--- Task directions ---
Rewrite the lines of the items below as a JSON list of strings, one string per line, skipping blank lines. Leave the pictures out of your answer.

━━━ Supplied data ━━━

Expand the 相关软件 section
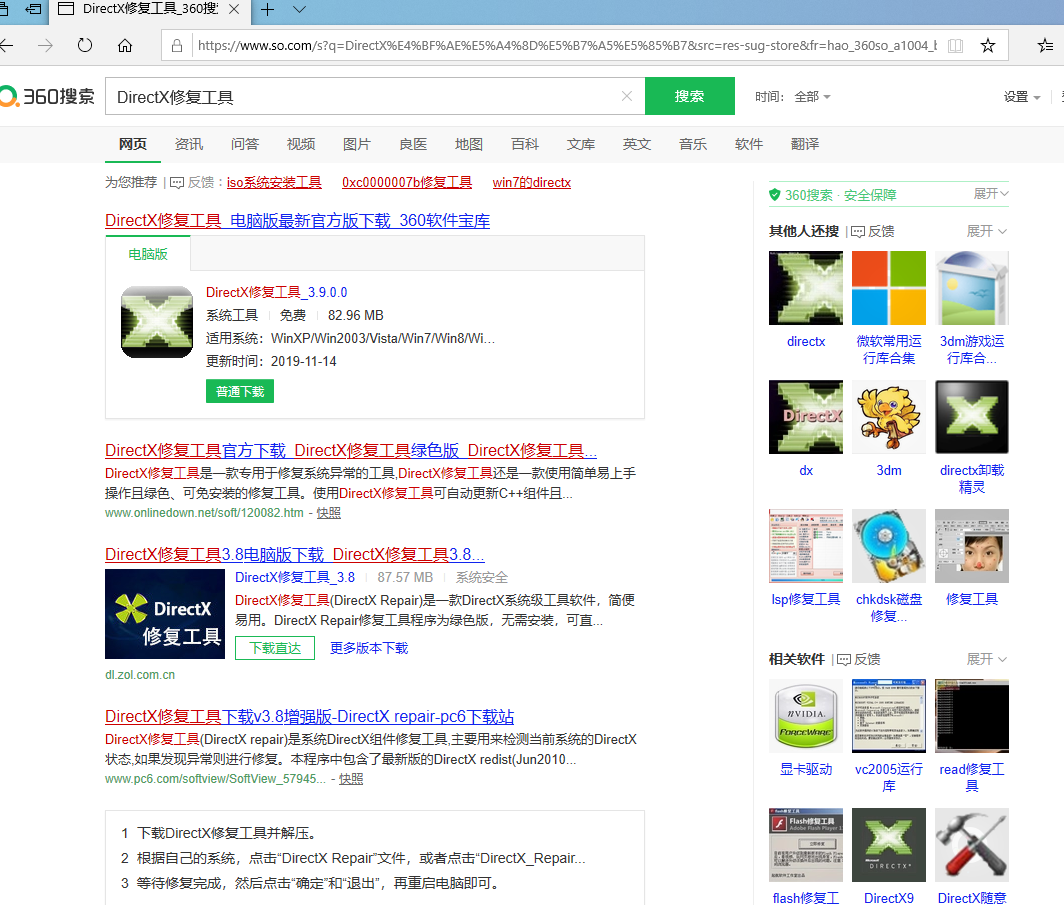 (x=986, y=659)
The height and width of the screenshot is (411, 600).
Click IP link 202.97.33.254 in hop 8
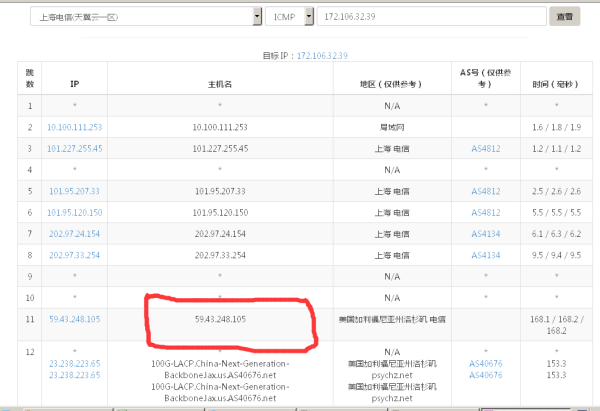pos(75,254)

━━━

--- Finished exercise ---
[
  "Expand the 相关软件 section",
  " (x=986, y=659)",
  "The height and width of the screenshot is (411, 600).",
  "Click IP link 202.97.33.254 in hop 8",
  "pos(75,254)"
]